Data extracts ▸

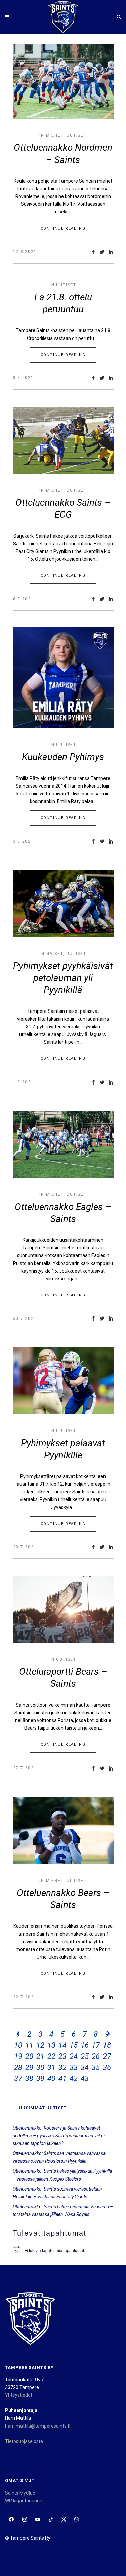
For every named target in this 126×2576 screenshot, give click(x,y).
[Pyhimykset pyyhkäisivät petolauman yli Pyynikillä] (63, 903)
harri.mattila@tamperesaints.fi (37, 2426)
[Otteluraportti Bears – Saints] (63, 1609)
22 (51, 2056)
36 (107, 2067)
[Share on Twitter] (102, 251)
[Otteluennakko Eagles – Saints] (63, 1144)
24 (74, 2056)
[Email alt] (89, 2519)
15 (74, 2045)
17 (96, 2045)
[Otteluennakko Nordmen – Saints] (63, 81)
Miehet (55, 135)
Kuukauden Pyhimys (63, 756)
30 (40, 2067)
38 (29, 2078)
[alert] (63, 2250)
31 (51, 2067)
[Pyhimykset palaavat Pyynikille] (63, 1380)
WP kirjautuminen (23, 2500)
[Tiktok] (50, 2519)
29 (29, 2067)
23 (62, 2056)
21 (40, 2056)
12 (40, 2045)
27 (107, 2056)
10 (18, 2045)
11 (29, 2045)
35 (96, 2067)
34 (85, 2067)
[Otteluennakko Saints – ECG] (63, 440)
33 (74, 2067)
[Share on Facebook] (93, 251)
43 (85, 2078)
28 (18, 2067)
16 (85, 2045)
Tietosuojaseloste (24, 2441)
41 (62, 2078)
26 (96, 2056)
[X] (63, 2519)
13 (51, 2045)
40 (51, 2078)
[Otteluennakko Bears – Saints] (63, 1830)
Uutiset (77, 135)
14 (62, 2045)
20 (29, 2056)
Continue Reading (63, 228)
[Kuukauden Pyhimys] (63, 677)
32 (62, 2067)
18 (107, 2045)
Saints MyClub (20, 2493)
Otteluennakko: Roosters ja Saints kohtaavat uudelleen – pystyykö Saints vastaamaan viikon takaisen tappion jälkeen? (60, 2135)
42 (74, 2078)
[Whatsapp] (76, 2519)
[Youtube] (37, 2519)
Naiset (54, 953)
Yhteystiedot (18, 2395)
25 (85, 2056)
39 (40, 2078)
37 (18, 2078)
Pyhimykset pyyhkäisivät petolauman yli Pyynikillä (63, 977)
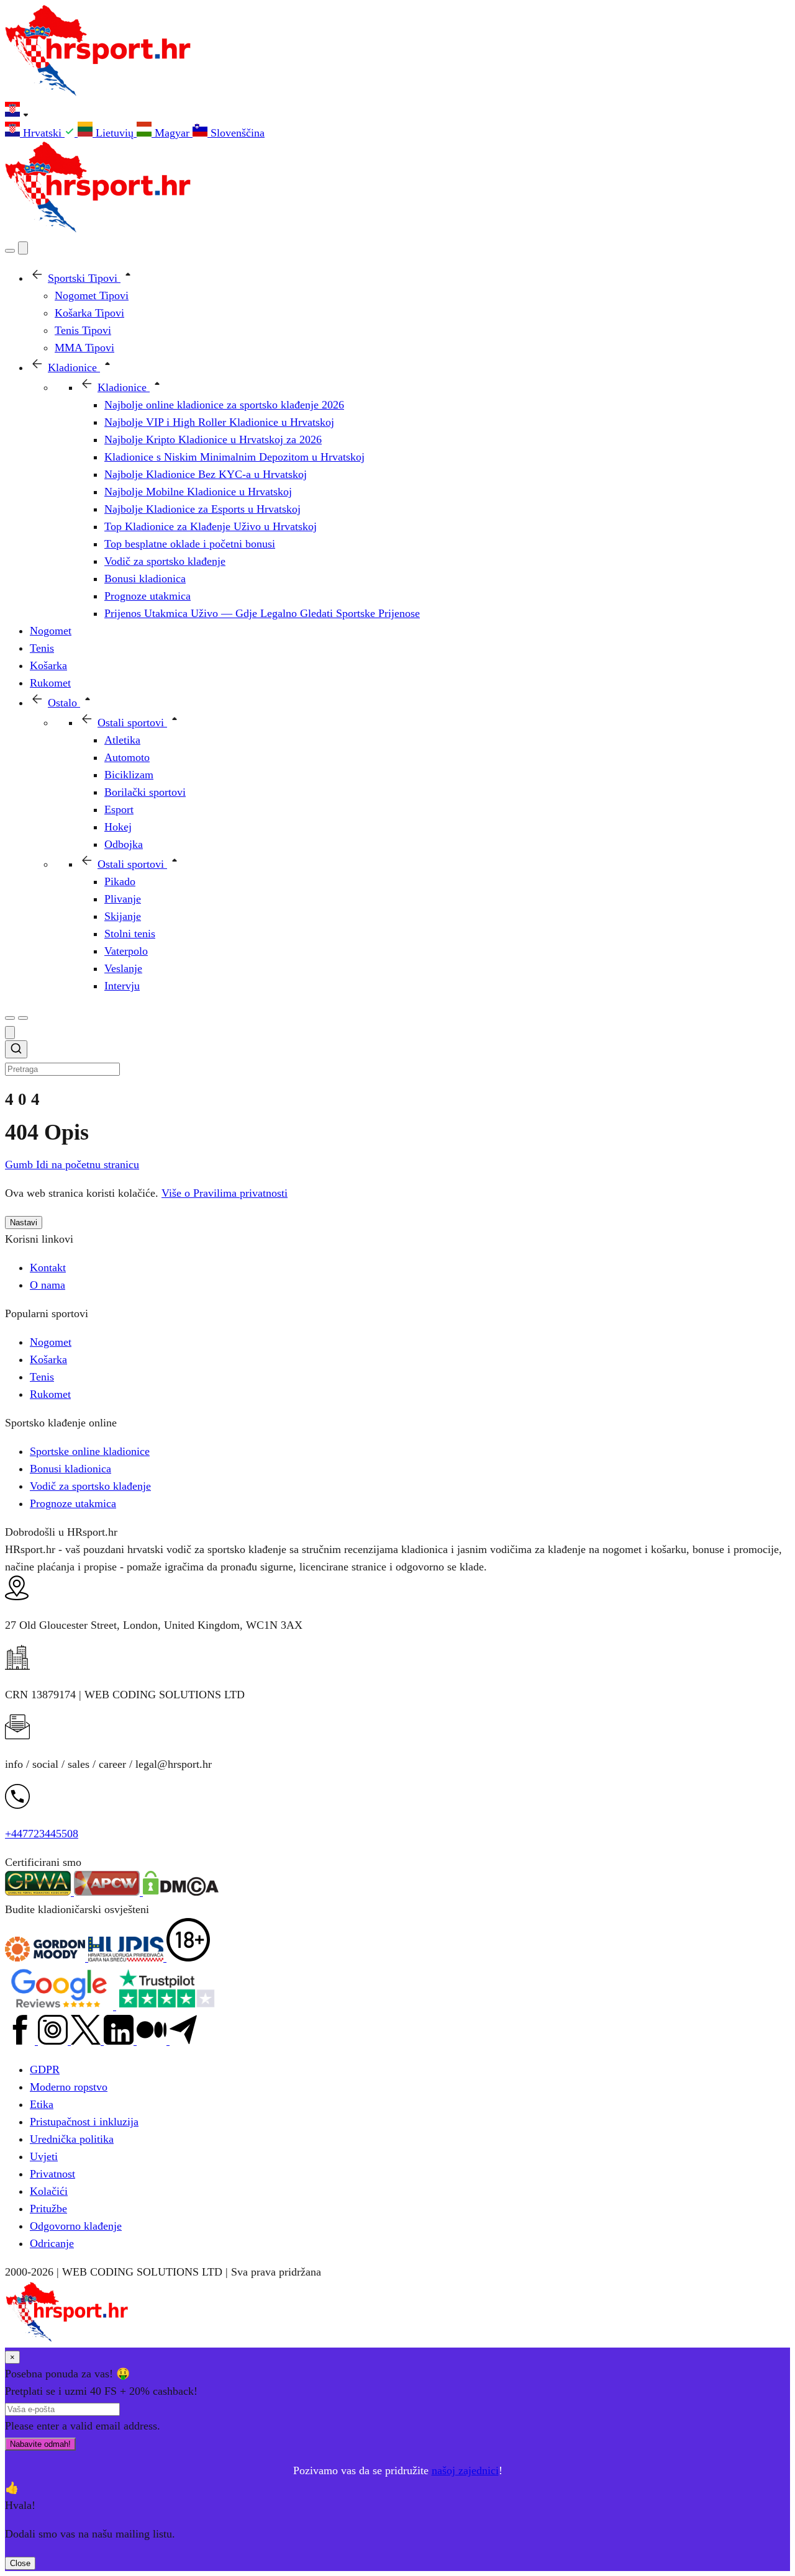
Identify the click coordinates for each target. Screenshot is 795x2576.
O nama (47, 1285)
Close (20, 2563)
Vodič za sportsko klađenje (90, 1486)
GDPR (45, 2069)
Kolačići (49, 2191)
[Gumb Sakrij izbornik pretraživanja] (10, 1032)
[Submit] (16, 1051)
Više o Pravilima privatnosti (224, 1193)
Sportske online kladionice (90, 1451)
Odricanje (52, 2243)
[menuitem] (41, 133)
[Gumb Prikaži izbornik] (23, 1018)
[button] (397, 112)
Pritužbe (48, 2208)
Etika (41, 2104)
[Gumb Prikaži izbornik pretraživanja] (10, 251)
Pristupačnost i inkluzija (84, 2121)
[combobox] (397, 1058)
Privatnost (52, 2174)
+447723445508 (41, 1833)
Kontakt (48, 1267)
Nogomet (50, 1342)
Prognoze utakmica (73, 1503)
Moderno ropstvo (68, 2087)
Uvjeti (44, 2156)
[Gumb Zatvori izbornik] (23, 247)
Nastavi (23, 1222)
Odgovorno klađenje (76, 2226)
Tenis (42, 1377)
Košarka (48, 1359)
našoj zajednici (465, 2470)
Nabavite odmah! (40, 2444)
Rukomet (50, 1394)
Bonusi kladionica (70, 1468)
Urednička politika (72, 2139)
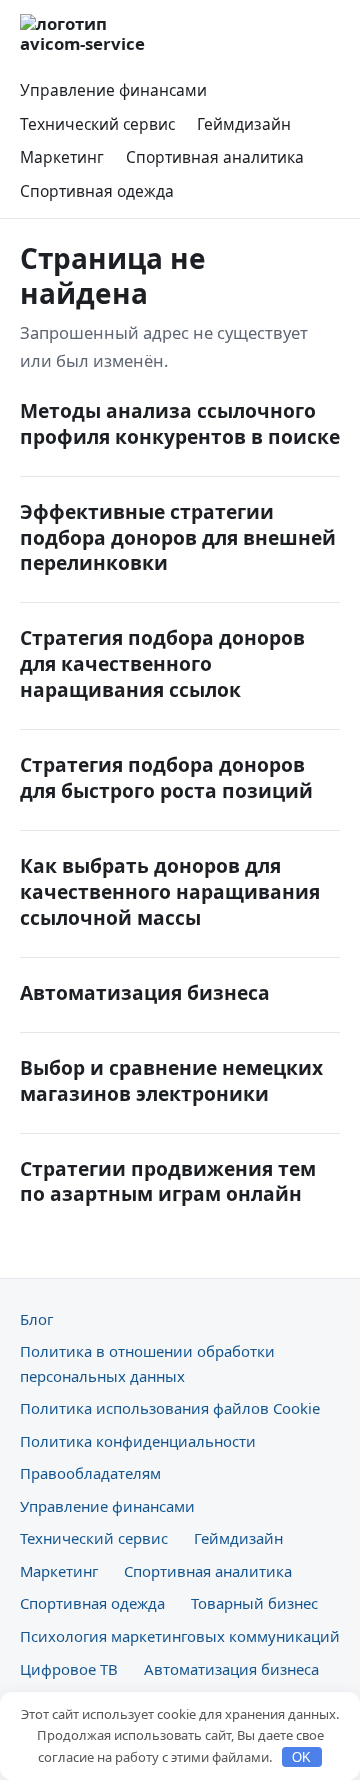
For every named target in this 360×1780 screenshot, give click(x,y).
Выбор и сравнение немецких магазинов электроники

==

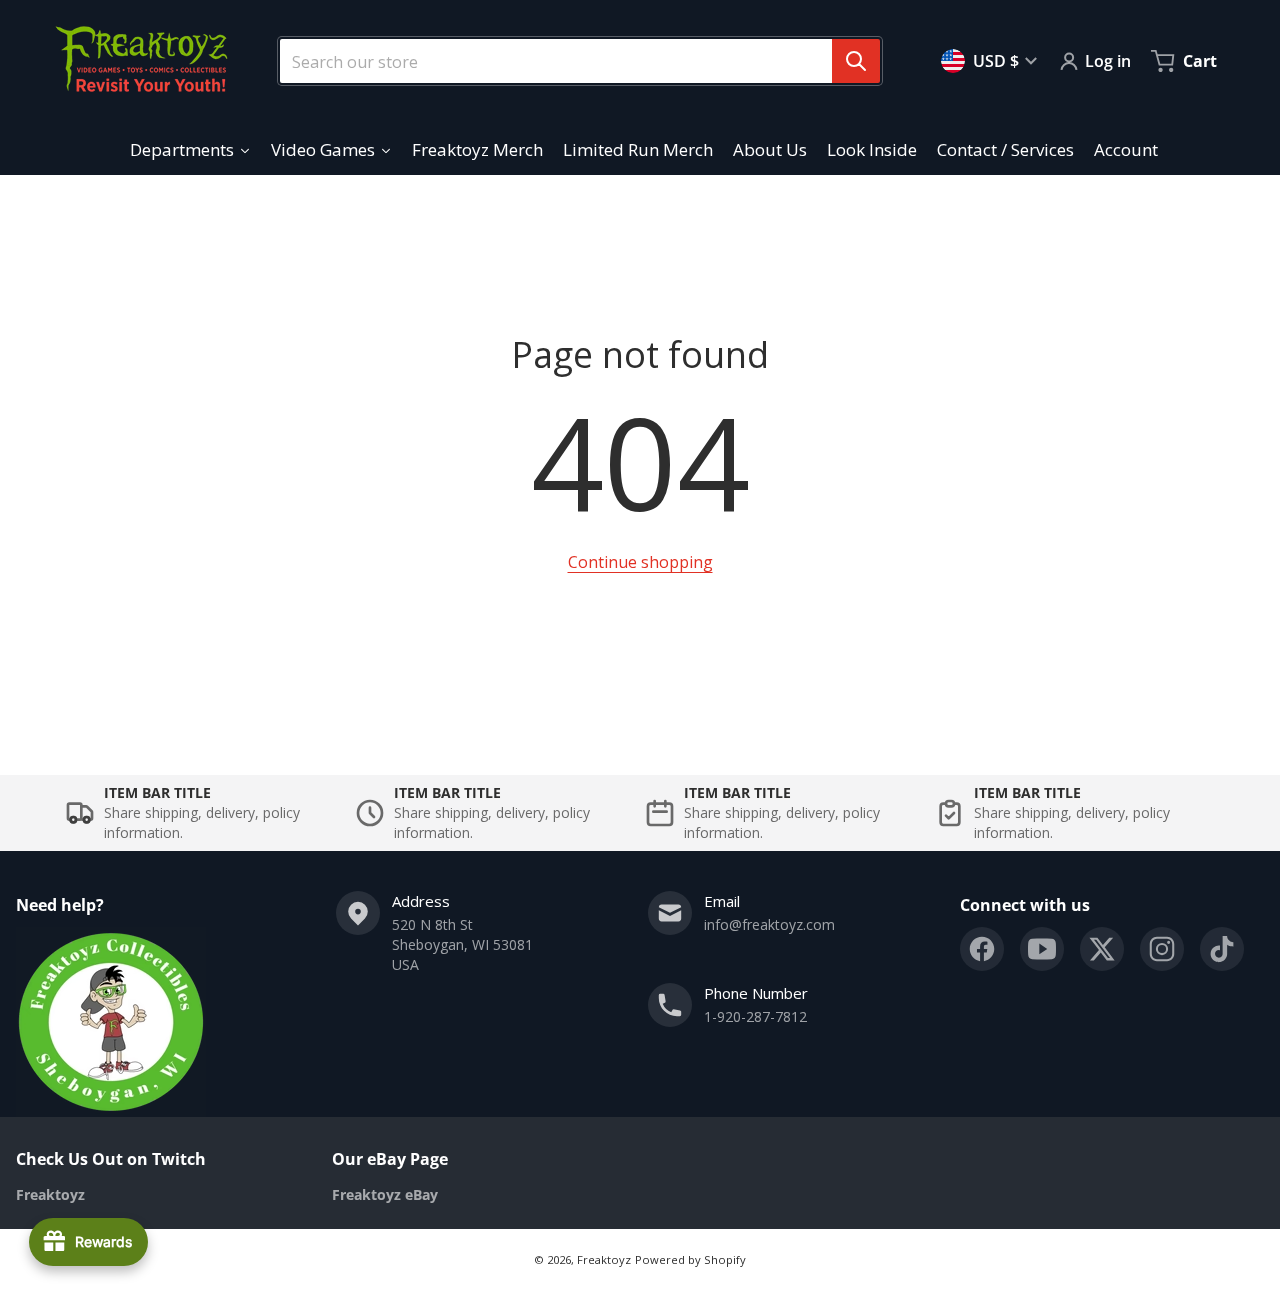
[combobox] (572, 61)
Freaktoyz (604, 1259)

What you have to do ▸ Across the data, count every line where the string "Prikaži" turns up, then write only that count.

Task response ▸ 2